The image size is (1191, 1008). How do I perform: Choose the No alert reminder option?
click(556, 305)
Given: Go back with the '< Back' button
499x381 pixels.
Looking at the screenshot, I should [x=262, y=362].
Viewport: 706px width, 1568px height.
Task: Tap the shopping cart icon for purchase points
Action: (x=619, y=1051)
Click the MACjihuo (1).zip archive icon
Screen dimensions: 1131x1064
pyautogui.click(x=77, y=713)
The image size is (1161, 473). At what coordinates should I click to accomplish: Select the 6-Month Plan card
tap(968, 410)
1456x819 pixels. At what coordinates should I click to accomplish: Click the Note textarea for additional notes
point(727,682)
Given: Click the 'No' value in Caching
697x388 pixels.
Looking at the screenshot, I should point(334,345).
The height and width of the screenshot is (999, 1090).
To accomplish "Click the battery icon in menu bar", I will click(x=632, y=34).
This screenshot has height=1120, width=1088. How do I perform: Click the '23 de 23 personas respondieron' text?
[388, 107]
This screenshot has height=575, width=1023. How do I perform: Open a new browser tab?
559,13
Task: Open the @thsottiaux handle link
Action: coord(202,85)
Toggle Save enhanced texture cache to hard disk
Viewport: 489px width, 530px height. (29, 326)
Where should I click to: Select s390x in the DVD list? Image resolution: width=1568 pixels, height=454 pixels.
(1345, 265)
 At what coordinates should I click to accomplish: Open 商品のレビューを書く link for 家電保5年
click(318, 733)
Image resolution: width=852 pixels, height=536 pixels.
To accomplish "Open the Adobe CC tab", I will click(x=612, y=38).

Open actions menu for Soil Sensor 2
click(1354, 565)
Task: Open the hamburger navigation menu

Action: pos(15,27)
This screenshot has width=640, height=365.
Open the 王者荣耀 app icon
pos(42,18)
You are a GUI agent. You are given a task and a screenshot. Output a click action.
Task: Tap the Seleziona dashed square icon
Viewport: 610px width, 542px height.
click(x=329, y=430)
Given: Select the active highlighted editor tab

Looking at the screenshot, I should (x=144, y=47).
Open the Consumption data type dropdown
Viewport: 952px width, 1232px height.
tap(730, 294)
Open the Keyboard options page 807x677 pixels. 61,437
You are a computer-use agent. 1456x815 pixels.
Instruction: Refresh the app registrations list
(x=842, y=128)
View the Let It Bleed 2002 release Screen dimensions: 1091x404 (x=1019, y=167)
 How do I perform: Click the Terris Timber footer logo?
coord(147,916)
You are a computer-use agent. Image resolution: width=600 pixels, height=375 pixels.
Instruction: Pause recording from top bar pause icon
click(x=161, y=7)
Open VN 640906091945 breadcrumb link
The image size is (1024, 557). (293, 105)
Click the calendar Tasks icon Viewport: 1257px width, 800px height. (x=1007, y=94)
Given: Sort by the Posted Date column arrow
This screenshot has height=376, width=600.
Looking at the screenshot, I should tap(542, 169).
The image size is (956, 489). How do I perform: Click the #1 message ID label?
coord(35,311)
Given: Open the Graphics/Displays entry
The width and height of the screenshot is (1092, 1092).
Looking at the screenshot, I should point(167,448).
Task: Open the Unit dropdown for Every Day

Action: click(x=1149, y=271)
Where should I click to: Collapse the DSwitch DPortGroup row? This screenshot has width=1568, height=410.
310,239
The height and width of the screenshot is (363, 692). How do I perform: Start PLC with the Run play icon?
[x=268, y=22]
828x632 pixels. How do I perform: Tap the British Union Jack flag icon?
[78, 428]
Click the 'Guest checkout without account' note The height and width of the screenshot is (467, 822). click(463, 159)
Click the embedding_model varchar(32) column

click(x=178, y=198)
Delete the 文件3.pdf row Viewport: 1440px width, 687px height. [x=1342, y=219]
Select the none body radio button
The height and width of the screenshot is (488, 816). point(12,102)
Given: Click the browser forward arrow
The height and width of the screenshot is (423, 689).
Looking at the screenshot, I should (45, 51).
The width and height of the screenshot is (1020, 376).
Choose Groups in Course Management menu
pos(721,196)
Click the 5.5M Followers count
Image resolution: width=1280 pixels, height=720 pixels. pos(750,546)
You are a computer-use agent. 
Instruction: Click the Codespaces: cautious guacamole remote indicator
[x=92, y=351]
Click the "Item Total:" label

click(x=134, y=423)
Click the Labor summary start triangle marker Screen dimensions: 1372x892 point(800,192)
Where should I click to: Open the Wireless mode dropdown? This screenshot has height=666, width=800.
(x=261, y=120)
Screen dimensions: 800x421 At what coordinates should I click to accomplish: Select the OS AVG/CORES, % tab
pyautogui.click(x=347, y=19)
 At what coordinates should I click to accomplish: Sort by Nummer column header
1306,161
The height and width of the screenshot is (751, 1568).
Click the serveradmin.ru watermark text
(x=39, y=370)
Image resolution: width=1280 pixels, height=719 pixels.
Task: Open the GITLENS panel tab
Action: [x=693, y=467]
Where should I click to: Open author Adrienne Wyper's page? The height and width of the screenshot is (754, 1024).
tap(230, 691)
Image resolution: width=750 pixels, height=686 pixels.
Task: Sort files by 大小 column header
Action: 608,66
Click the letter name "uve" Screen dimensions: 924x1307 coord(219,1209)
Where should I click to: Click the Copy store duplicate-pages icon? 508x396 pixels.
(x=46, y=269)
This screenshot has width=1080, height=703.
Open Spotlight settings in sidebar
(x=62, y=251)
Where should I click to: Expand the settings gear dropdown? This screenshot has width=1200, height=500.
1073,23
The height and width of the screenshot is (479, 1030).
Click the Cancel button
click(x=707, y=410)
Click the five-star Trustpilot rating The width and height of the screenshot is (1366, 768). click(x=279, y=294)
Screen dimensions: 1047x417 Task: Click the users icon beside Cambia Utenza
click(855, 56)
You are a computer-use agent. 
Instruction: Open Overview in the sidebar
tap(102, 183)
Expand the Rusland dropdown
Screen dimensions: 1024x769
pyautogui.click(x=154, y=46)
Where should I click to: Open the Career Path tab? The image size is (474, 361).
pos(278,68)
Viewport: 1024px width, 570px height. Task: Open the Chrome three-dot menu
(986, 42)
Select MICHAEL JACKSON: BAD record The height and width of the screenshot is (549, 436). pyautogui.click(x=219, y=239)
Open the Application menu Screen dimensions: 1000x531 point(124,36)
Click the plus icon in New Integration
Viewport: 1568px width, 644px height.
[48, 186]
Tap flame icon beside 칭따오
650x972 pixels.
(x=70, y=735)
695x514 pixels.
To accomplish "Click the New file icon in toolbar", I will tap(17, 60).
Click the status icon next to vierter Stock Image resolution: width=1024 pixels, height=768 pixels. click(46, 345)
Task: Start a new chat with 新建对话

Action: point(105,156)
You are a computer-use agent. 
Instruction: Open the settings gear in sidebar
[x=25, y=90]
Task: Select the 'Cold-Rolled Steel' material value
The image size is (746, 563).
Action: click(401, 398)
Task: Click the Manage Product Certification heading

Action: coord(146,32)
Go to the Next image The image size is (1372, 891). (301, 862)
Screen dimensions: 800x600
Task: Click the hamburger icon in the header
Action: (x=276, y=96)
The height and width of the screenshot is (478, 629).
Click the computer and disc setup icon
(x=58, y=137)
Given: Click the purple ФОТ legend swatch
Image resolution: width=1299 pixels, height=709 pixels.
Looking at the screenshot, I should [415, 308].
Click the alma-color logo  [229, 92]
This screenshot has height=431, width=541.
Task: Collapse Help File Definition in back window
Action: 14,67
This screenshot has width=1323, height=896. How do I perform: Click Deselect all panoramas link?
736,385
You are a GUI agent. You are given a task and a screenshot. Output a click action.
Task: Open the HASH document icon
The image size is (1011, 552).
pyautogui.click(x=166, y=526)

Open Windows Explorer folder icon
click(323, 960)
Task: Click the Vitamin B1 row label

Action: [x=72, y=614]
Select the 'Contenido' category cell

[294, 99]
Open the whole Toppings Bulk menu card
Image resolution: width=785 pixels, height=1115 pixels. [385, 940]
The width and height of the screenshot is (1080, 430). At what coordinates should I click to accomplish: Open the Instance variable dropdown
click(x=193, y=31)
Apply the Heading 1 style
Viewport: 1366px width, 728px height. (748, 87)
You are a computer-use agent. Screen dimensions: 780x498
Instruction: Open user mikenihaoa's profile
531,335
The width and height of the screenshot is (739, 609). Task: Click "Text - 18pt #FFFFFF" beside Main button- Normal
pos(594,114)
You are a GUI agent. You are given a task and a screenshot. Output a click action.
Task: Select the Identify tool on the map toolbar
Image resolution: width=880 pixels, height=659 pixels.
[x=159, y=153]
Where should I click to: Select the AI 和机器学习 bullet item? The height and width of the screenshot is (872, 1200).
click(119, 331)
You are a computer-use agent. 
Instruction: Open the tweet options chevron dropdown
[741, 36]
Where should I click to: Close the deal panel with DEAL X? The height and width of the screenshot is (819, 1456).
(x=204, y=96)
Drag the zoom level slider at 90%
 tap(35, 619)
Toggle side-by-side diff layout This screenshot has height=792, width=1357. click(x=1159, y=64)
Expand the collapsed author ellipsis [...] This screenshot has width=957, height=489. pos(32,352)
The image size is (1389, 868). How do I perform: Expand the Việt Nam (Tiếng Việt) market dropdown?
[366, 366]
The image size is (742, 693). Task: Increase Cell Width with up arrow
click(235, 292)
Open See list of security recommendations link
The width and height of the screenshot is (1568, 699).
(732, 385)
━━━━━━━━━━━━━━━━━━━━
### TASK DIRECTIONS
Using the entries above, repeat only the lines from the one containing "The image size is (1161, 473)." through the one containing "Given: Click the 'No' value in Caching", end lines included.

### SOLVED EXERCISE
The image size is (1161, 473). At what coordinates should I click to accomplish: Select the 6-Month Plan card
tap(968, 410)
1456x819 pixels. At what coordinates should I click to accomplish: Click the Note textarea for additional notes
point(727,682)
Given: Click the 'No' value in Caching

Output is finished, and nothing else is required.